Gary Cohn is facing the most difficult investment dilemma of his career. The former Goldman Sachs president helped steer the bank to safety during the financial crisis. Now he’s under pressure to abandon President Donald Trump, whom he serves as chief economic advisor. Remaining could hurt his reputation, but he’s been a moderating influence on trade and he’s also a point man on tax reform. Losing his Wall Street savvy would further damage the White House — and the country.
Cohn built his career at the fast-paced trading desks of Goldman, where risk is often calculated in seconds. As No. 2 during the economic meltdown, he helped lead the bank in preparing for the mortgage market’s decline as competitors were bulking up on those assets. Goldman still needed a $5 billion infusion from Warren Buffett’s Berkshire Hathaway but it survived in better shape than its competitors, some of whom disappeared.
His Wall Street reputation made him an attractive candidate for Trump, despite his Democratic Party affiliation. Centrists welcomed Cohn as director of the National Economic Council as a moderating force. He’s been a strong counter to Chief Strategist Steve Bannon, who in an interview with American Prospect talked of fighting with Cohn and an “economic war” with China. Cohn helped to indefinitely delay steel tariffs that could spark a trade battle with Beijing. He is also a point man on Trump’s push for tax reform, where his deal-making skills will come in handy with Congress. But he wasn’t able to persuade Trump to stay in the Paris climate agreement.

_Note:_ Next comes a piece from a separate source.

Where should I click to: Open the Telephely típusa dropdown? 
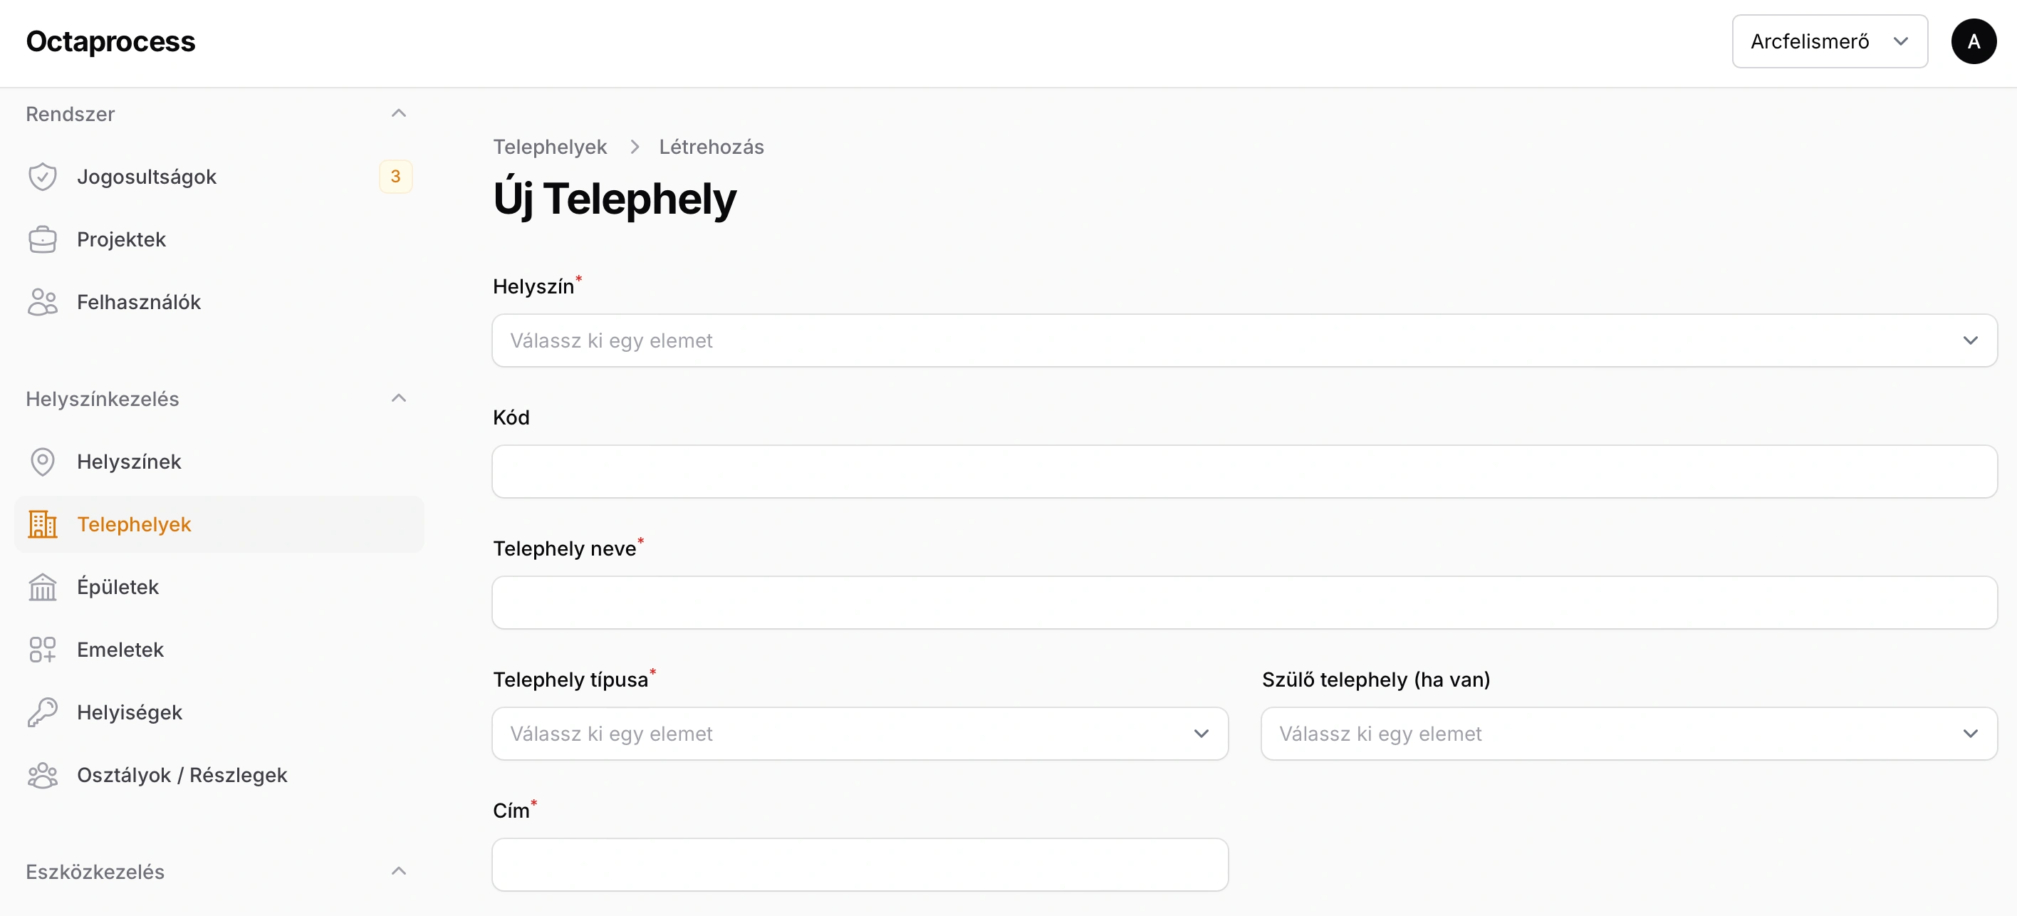tap(859, 734)
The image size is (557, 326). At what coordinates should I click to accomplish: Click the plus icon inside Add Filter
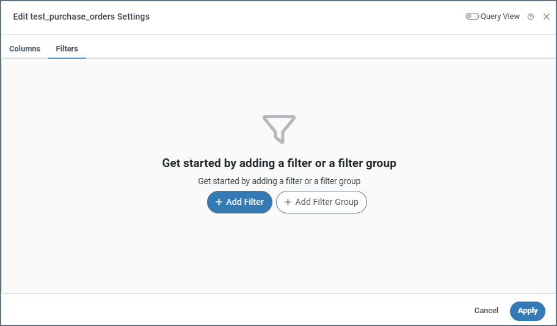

Cohn is now under pressure to quit after the president on Tuesday doubled down on blaming both sides in a white-supremacist rally in Virginia that turned violent. Cohn, who is Jewish, was offended by Trump’s remarks, people familiar with the matter told Breakingviews. Several former colleagues have urged him to resign before his reputation takes an unrecoverable hit. Many of his former clients abandoned the president’s CEO advisory councils earlier this week because of Trump’s remarks.
Investing further time with the Trump administration, or cutting bait now, is arguably the toughest binary call Cohn will ever make. It will affect not only his future and a possible chairmanship of the Federal Reserve but the direction of the country, as well. He’s made his name deftly assessing risks but the stakes have never been higher.